Lots of Children, Lots of Love

Cindy Bowen grew up in a home with substance abuse and without love. Her mother shipped her around to various relatives because she didn’t much like her daughter. Ira Bowen had 13 brothers and sisters and his home was brimming with affection. Together, they have almost a calling to pool their experiences and share the best of themselves with kids who lack caring and a place to belong.

So, they have fostered 14 children, all with special needs. And they adopted nine of them. All of their children came to them as babies, except the most recent, 4-year-old Yosgart, who became another forever child at Adoption Day Nov. 22. And they also have a foster child with them now.

Ira and Cindy Bowen

“He showed me a lot of love, what family’s all about and to be positive,” Cindy said about her husband of 27 years. They met when they both worked at Children’s Hospital, where Cindy would lock the door on purpose so Ira, who worked in security, would have to come and open it.

When the idea of fostering came up, “I just felt everyone needs someone to love them and to be in their corner. I just said we can do this, and we’ll do it together.”

“I’m just used to crowds,” Ira said with a laugh. “It kind of comes normal.”

The Bowens foster children “who don’t otherwise have a chance for a normal life,” Cindy said. “I hate that word ‘normal.’ Everyone wants a ‘normal’ child. But the ones with problems need the love most. And if they’re sickly and need love, this is the perfect home for them.”

Cindy is an emergency room tech at Columbia St. Mary’s. Ira is a retired corrections officer. Both are experienced with dispensing medications, which they keep in a large locked cupboard in their spacious kitchen. From it, they ensure that each of their children gets at least three to five different medications they need per day.

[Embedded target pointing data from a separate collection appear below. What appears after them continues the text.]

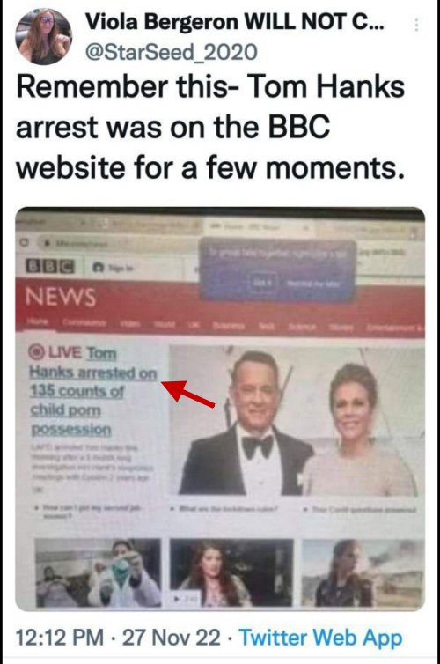Open the tweet's three-dot more menu
The width and height of the screenshot is (440, 664).
coord(417,25)
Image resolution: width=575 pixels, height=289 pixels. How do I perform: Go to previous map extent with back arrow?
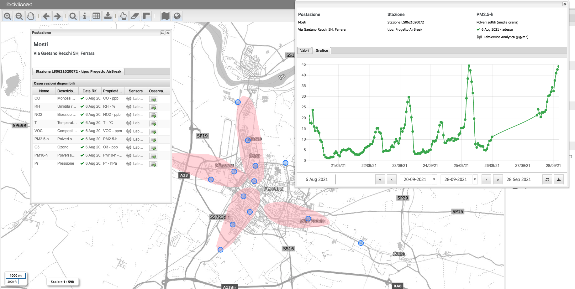46,16
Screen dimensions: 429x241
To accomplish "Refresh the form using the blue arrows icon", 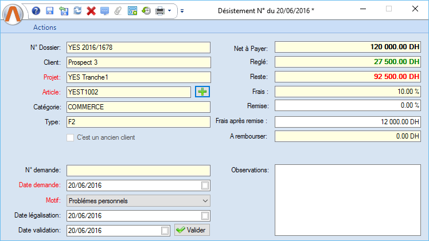I will (77, 10).
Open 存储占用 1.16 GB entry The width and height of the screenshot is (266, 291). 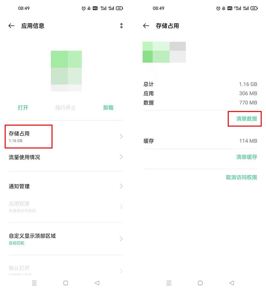[30, 136]
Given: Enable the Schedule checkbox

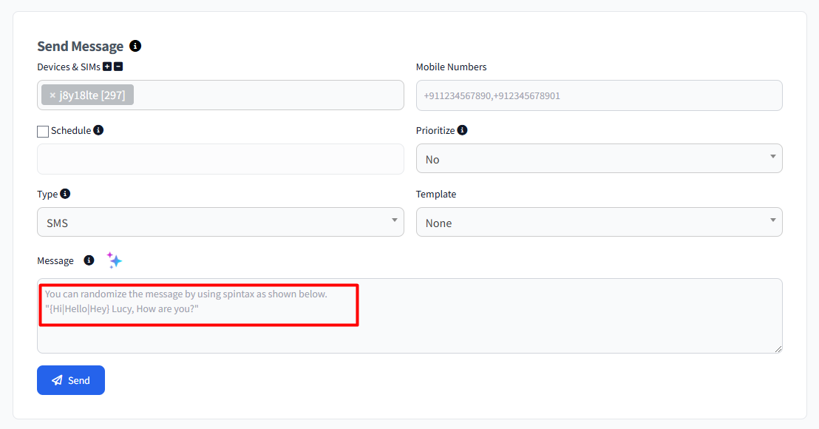Looking at the screenshot, I should point(43,132).
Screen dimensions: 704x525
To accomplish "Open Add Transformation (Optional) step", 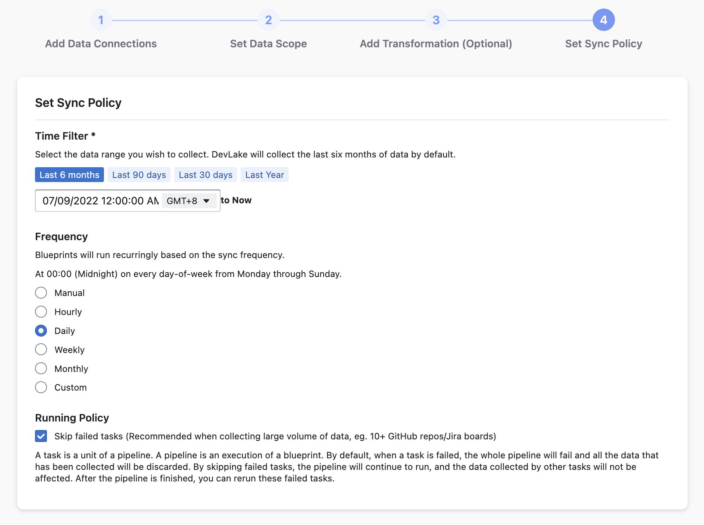I will click(x=436, y=44).
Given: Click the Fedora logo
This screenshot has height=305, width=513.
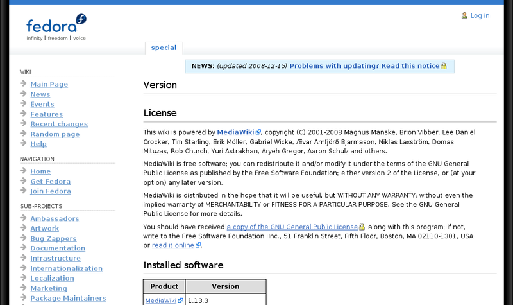Looking at the screenshot, I should (x=56, y=27).
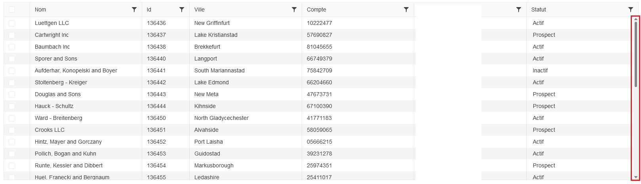Open the Nom column filter
This screenshot has height=184, width=641.
(134, 9)
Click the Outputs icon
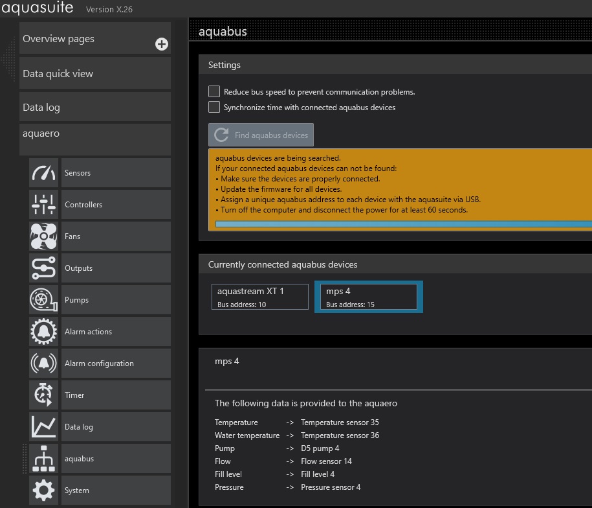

The medication schedule and the multitudinous activities the family is involved in are marked on a big calendar that hangs on their refrigerator.

“The calendar is our bible!” Cindy said.

Things can get hectic, with school meetings, birthday parties, doctors, dentist and orthodontist visits. But dinner has always been a time where everyone sits down together for a meal, which Ira cooks. That’s when the family talks about how everyone’s day went. Sound kind of like the Cleavers?

“Hah! Yeah, especially when we’re all sitting around the table and I’m re-enforcing the rules,” Ira said with a laugh.

There may be a lot of them, but they’re just like any other brothers and sisters, Cindy said. Except maybe that they comprise three different races: black, Hispanic and Caucasian.

“Mama, we’re missing a Chinese baby!” one of her girls recently told Cindy.

“I’m not going to say they don’t have their bad days; all kids do,” Cindy said. “But the kids are our life. We really don’t do much else.”

And they keep the couple – who also have four adult biological children and five grandchildren – young.

“We don’t have time to get old; they keep us going!” Cindy said.

There are all those walks, badminton games, outdoor barbecues every weekend in the summer, school activities. When they had an HIV-positive foster son who had problems with his legs, “We saved our taxes and overtime and put a pool in the backyard, so we could work his legs.” Cindy said.

There’s certainly no time for an occasional game of golf.

“I’ve got a putter downstairs that’s been sitting on the shelf for six years!” Ira said.

And then there’s the work on the house, which never seems to end. What started as a three-bedroom, one-bath house now has nine bedrooms and three baths. The couple do most of the work themselves.

And, don’t forget the animals. The Bowens have two cats and two dogs, one with only one eye.

“Animals are good for kids,” Cindy said. “It teaches them love, to be gentle and to be responsible.”

Despite having days that seem to never end, ending fostering is not on their radar, the couple said.